Fomos. Alice tinha os olhos brilhantes, de modo que foram eles os nossos guias nessa empreitada. Primeiro ela reparou na pipa: pousou a mão sobre o papel fino, colorido, e percebeu que o vento o atiçava insistentemente. No instante seguinte, ouviu a voz do primo já longe, correndo e celebrando a ventania que jogava a alegria pro alto. Sentiu o ar lhe atravessar o rosto, levantar os cabelos, arrepiar os braços. Riu da sensação de ter o invisível lhe fazendo cócegas. Fechou os olhos como quem quisesse apurar o sentir. Estava entregue à brincadeira e a pipa ainda nem estava voando.
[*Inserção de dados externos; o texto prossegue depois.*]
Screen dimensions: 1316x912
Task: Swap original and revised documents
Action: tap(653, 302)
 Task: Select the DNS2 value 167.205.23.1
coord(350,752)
Colocamos o fio em suas mãos, amarramos, na sequência, em um anteparo de sua cadeira de rodas e esperamos. O pai segurava a pipa à altura do peito, aguardando a rajada favorável. A pequena de olho nele, na pipa, no vento, no céu, no primo que ia e voltava e em tanto mais que não sei. Numa piscada, o papel fino, colorido, frágil foi pro alto, beijou o azul. Ela sentiu a fisgada da decolagem nas mãos e a festa da rabiola em seu nariz. Riu e fechou os olhos de novo, como quem experimenta algo bom.
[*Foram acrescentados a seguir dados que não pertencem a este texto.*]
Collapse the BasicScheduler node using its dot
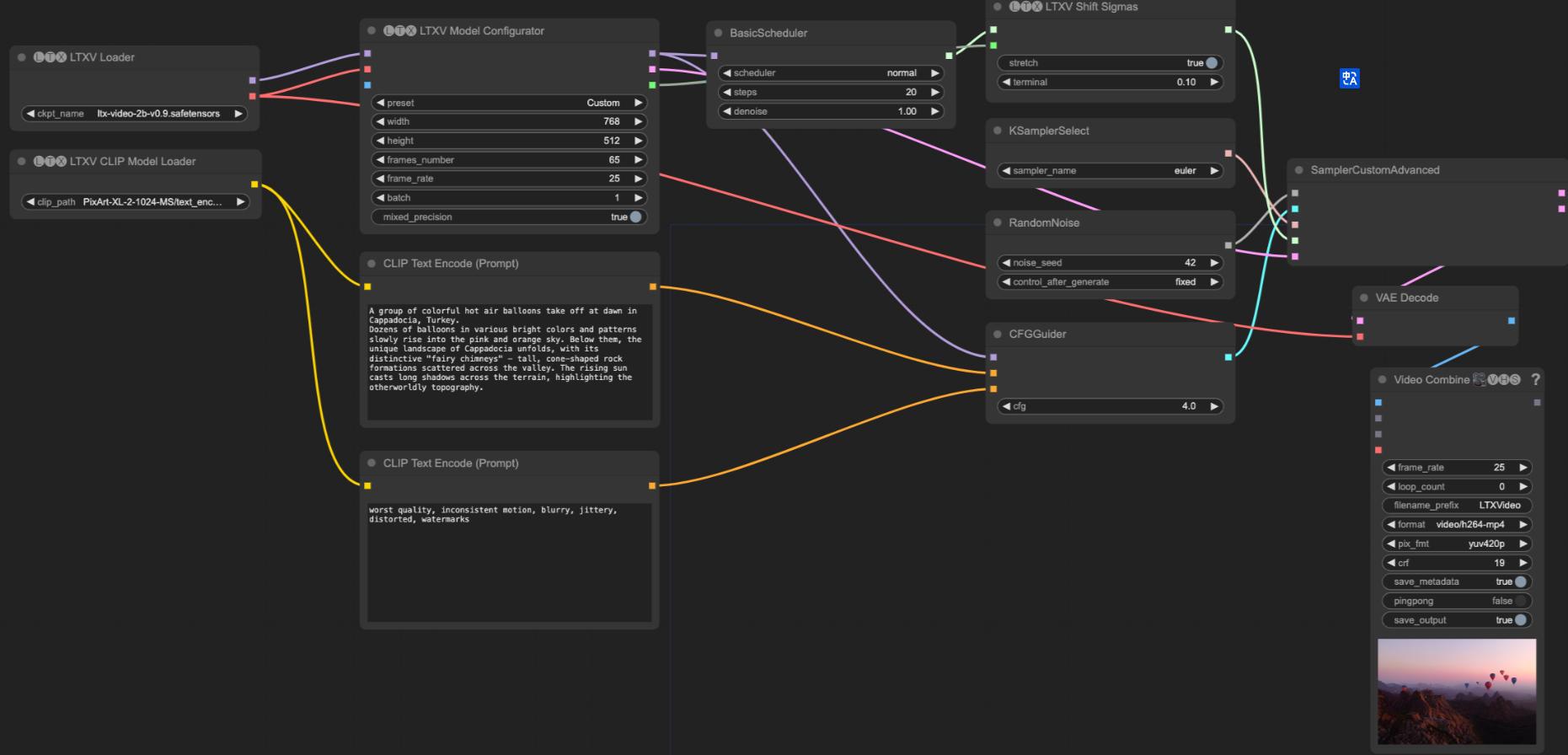The image size is (1568, 755). [x=718, y=33]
Ríamos todos, afinal: eu, o pai, Alice, o primo e a manhã ensolarada de inverno. Todos, de certa forma, experimentávamos algo novo. A despeito da dura rotina dos dias, um desejo se impôs e, por causa dele, o cenário de uma manhã se fez pretexto. Brincar é urgente. Em todas as idades é urgente, um par de olhos brilhantes nos mostrou. Brincar é possível.
Qualquer que seja o corpo, o viço, há uma experiência para ser vivida, uma rota a ser descoberta. Uma não, múltiplas.
Brincar é explorar possibilidades e criar tantas outras. Colocar a pipa em voo foi como colocar Alice no chão comum da infância. Um lugar, um tempo que nem sempre lhe é garantido, pois esperam que ela pise firme nas terapias, no vir-a-ser. Ali, com os olhos fechados e o riso displicente, sentindo o fio lhe percorrer os dedos e o vento abraçar o corpo… ali ela é. Hoje. É uma criança. Um imperativo de ser tão poderoso que nos convida a ser também. Ser junto. Ou tornarmo-nos o que ela precisa para só ser. Afinal, aprender a ser brincante, adulto ou criança, é manter uma manhã de inverno ventando convites dentro da gente.